Corrective Procedures 
  • Take multiple perspectives. 
  • Try to frame problems in terms of objectives we are trying to achieve. 
  • Never automatically accept a given frame – always reframe and look for distortion, 
  • Strive for neutrality. 
  • Frame the problem from the opposite perspective and attempt to justify the new viewpoint. 
  • Be aware of how our framing might influence the decisions of others. 

8. Escalation of Commitment

Given the several thousand business decisions made every day, some are bound to be unsuccessful. Rationally, it makes sense that once we recognize that we’ve made a bad decision, we should take steps to correct the situation by cutting our losses. However, often bad solutions are followed by even more ineffective decisions. Investors purchase more and more shares of a company, even though the stock price keeps on declining. 

Organizers pour large amounts of money into an operation even when it’s apparent that the event will lose money. The tendency of commitment – decisions that continue to support previously unsuccessful courses of action because too much has been invested to quit. 

We are sometimes forced to make a decision as a result of a previous decision. For example, you personally hired to a new employee and you believed she would be an excellent performer in your department. However, initial indications are that she isn’t going to live up to your expectations, and in fact, she even seems to be having a detrimental effect on her colleagues. Should you terminate her? Perhaps she just needs time to adjust, and after all, you invested a lot of time and money in her selection and training.

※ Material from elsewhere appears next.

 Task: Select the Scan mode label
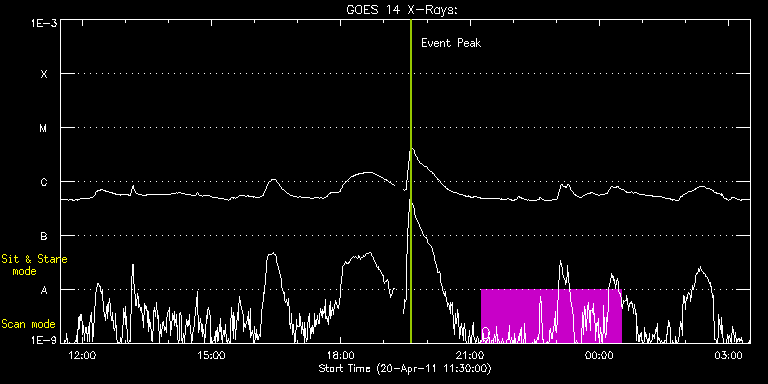pos(28,324)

After more time passes, it still seems as though she isn’t working out, but now you even more invested in more in the hope of success and improvement in her. Should you fire her, or wait and see if things improve? 

What if you’ve invested a significant amount of money in a project that has spent its budgeted amount but has yet to prove successful? You are faced with two choices, either accept the loss and end the project or invest more capital into the project in the hope of turning things around. How would you decide? On a more personal level, anyone who has been put on hold while on the telephone, faces escalating commitment. 

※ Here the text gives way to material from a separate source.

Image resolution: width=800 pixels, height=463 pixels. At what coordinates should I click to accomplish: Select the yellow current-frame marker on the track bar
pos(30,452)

Decision makers willingly escalate their commitment to unsuccessful decisions for a number of reasons. 
  • First, failure to support our own previous action openly acknowledges that the initial decision was a mistake, forcing us to “lose face” and reducing our political credibility. We seek self-justification and desire to look good to ourselves and others by proving that we are indeed rational and competent at resolving problems, therefore, we decide to continue even though all indications are that we should stop. 
  • Second, as mentioned under framing effects the way we frame a problem, influences our subsequent decision. The obvious loss of discontinuing a previous course of action biases us to prefer to “take the gamble” in the hopes of gains that may be realized if only we preserve long enough. 
  • Third, decision makers often believe that persistence is necessary and desirable to whether the storm get back on course. After all, traditional wisdom insists that “if at first you don’t succeed, try, try again,” and the future may still prove that our initial decision was correct. 
  • Fourth, as the amount of responsibility felt by the decision maker for the original decisions rises, the likelihood of escalating commitment increases. When we feel personally responsible for making the first decision, negative feedback about what we did biases us by limiting our objectivity and changing how we view and evaluate alternatives. So, if you are the one who decided to hire a new employee, you are not only less likely to fire her, but you are also more likely to distort your perceptions of her work performance and abilities in her favor. 
Corrective Procedures 
  • Take multiple perspectives. 
  • Consider arguments from others, especially from those who were not involved in the initial decision. 
  • Be aware of why we are committing ourselves to a further course of action. 
  • Anticipate a possible withdrawal beforehand and factor the cost or retreat into our thinking. 
  • Explicitly share responsibility with others. 
  • Set limits in advance and stick to them. Select others who were not involved with the initial decision to make the new decision.